Figure 2. Characteristics of differentially expressed genes (DEGs). (A) Venn diagram showing the overlap of DEGs among Mpnmcp, 3 dpi (days post inoculation with Phytophthora palmivora) and 4 dpi. (B) Venn diagram showing the overlap of DEGs between Mpnmcp and Mpjaz. (C) Venn diagram showing the overlap of DEGs between Mpnmcp and Marchantia under salinity stress.
Mpnmcp Is Localized at the Nuclear Periphery but Does Not Control Nuclear Morphology
We next examined nuclear localization patterns of MpNMCP proteins by immunohistostaining, in which functional MpNMCP:2HA fusion proteins were visualized with fluorophore-conjugated anti-HA antibodies. As shown by representative images in Figure 3A, MpNMCP is preferentially localized at the nuclear periphery in vivo, which is similar to many NMCP proteins from various plants species (Ciska et al., 2013; Sakamoto and Takagi, 2013; Yang et al., 2020; McKenna et al., 2021). Besides, we found that MpNMCP proteins were not evenly distributed at the nuclear periphery but exhibited a punctate-like pattern, which was similar to that from onion (Ciska et al., 2013).
Figure 3. Mpnmcp mutants do not show observable defects in nuclear morphology. (A) Immunohistostaining shows perinuclear localization of MpNMCP:2HA proteins (red, top panel). The image shown in the bottom panels serves as a negative control. 4′,6-Diamidino-2-phenylindole (DAPI) staining (blue) was used for visualizing nuclei. Scale bar shows 2 μm. (B) Representative Takaragaike-1 (Tak-1) (left) and Mpnmcp (middle and right-hand panels) nuclei stained with DAPI. (C,D) Comparison of nuclear morphology. For each genotype, measurements were taken from the maximum z-projected images of around 45 nuclei collected from gemmae to compute their nuclear size (C) and circularity index (D). p values were determined using Mann–Whitney U test.

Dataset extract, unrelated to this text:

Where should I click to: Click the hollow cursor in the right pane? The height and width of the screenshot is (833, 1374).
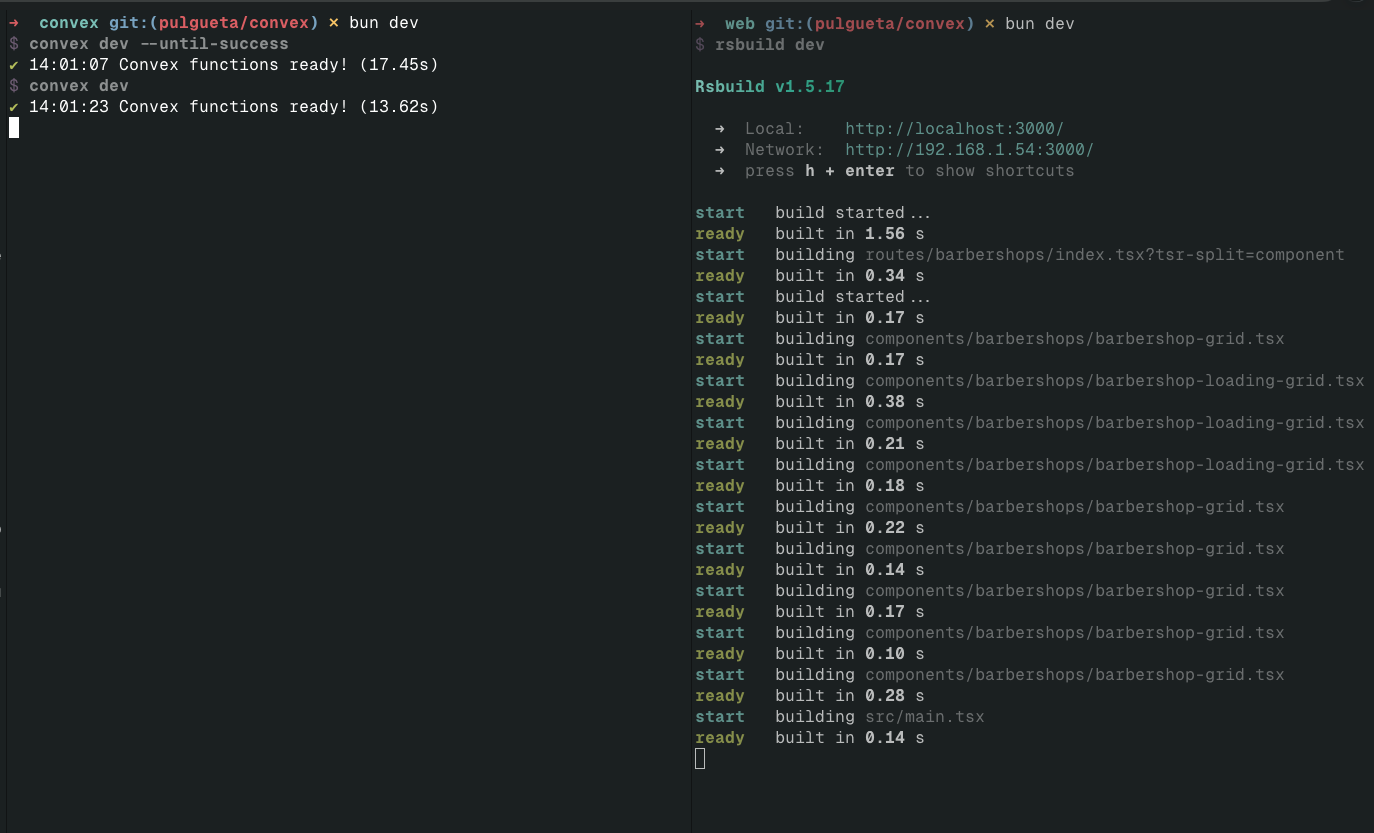point(700,759)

At the nuclear periphery, Arabidopsis NMCPs CRWN1 and CRWN4 are required to maintain nuclear size and shape; mutant plants losing either CRWN1 or CRWN4 show smaller and round nuclei (Wang et al., 2013). Additionally, overexpression of Arabidopsis CRWN1 can partially deform the nuclear envelope by forming invaginations (Goto et al., 2014). Similar effects with the maize NMCP homolog, NCH1, have also been reported recently (McKenna et al., 2021). The conserved localization of Marchantia NMCP at the NL prompted us to ask if knocking out MpCRWN would result in similar defects in nuclear morphology and whether these defects would underlie the suppressed growth phenotype seen in the Mpnmcp mutants. After quantifying nuclear size and shape, we were not able to detect any differences between Mpnmcp-1 and WT Tak-1 (Figures 3C,D). However, we found that Mpnmcp-2 mutant had smaller nuclei (p = 0.03, Mann–Whitney U test) (Figure 3C). As the two mutant lines did not display consistent changes in nuclear size, we conclude that losing MpNMCP does not cause an effect on nuclear size.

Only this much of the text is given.